## INFORMATION
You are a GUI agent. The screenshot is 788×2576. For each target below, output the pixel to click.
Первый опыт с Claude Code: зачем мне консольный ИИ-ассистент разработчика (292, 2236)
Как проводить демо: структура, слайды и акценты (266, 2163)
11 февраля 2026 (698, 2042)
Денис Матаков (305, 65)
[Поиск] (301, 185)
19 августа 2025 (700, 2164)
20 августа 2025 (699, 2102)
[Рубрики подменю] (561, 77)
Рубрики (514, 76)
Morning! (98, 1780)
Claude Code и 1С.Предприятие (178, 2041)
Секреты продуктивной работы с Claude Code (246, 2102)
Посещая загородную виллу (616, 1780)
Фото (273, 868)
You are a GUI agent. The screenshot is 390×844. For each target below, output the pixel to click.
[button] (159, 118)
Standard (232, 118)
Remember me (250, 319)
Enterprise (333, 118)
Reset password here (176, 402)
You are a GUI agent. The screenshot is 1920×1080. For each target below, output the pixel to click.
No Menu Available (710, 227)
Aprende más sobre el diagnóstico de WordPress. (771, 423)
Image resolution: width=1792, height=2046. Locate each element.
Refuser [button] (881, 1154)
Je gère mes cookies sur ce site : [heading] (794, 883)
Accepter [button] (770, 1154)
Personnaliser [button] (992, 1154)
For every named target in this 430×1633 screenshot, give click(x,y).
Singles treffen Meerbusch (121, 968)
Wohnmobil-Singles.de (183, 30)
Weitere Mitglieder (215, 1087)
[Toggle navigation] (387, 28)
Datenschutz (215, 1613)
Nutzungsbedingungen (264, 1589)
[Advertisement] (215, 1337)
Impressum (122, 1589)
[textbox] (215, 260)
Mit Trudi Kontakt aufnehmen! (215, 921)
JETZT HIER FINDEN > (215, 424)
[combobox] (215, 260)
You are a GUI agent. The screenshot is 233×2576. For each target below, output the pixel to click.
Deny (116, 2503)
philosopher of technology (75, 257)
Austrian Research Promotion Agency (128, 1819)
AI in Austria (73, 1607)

## YOUR ASSIGNMENT
Reprint the data above from the opening line to the line holding "Claude Code и 1С.Предприятие (178, 2041)", inclusive, and nothing else.

## FINAL ANSWER
You are a GUI agent. The screenshot is 788×2576. For each target below, output the pixel to click.
Первый опыт с Claude Code: зачем мне консольный ИИ-ассистент разработчика (292, 2236)
Как проводить демо: структура, слайды и акценты (266, 2163)
11 февраля 2026 (698, 2042)
Денис Матаков (305, 65)
[Поиск] (301, 185)
19 августа 2025 (700, 2164)
20 августа 2025 (699, 2102)
[Рубрики подменю] (561, 77)
Рубрики (514, 76)
Morning! (98, 1780)
Claude Code и 1С.Предприятие (178, 2041)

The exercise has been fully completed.